I love the M1 chips. I use a 2021 MacBook both personally and professionally. My job is DevOps work.
But the migration to ARM is proving to be quite a pain point. Not being able to just do things as I would on x86-64 is damaging my productivity and creating a necessity for horrible workarounds.
As far as I know none of our pipelines yet do multi-arch Docker builds, so everything we have is heavily x86-64 oriented. VirtualBox is out of the picture because it doesn't support ARM. That means other tools that rely on it are also out of the picture, like Molecule. My colleague wrote a sort of wrapper script that uses Multipass instead but Multipass can't do x86-on-ARM emulation.
I've been using Lima to create virtual machines which works quite well because it can do multiple architectures. I haven't tested it on Linux though, and since it claims to be geared towards macOS that worries me. We are a company using a mix of MacBooks and Linux machines so we need a tool that will work for everyone.
The virtualisation situation on MacBooks in general isn't great. I think Apple introduced Virtualization.framework to try and improve things but the performance is actually worse than QEMU. You can try enabling it in the Docker Desktop experimental options and you'll notice it gets more sluggish. Then there's just other annoyances, like having to run a VM in the background for Docker all the time because 'real' Docker is not possible on macOS. Sometimes I'll have three or more VMs going and everything except my browser is paying that virtualisation penalty.

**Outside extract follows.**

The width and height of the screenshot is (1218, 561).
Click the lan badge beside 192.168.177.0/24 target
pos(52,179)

Ugh. Again, I love the performance and battery life, but the fragmentation this has created is a nightmare.
How is your experience so far? Any tips/tricks?

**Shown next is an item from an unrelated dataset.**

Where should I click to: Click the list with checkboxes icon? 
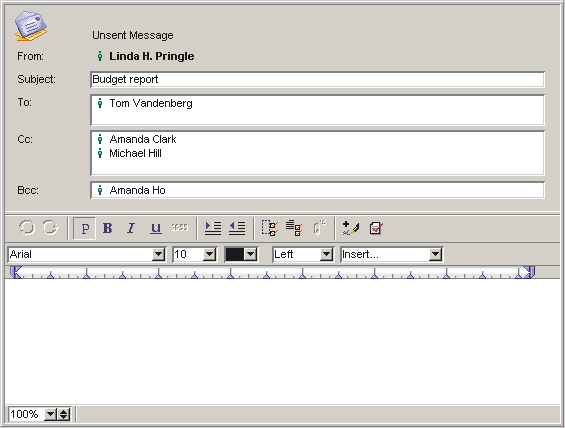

In reality I have hardly turned on the Intel MBP at all since I got it. At all.
Docker and VMware Fusion both have Apple Silicon support, and even in "tech preview" status they are both rock solid. Docker gets kudos for supporting emulated x86 containers, though I rarely use them.
I was able to easily rebuild almost all of my virtual machines; thanks to the Raspberry Pi, almost all of the packages I use were already available for arm64, though Ubuntu 16.04 was a little challenging to get running.
I also had to spend an afternoon updating my CI scripts to cross-compile my Docker containers, but this mostly involves switching to `docker buildx build`.
Rosetta is flawless, including for userland drivers for USB and Bluetooth devices, but virtually all of my apps were rebuilt native very quickly. (Curious to see what, if anything, is running under translation, I just discovered that WhatsApp, the #1 Social Networking app in the App Store, still ships Intel-only.)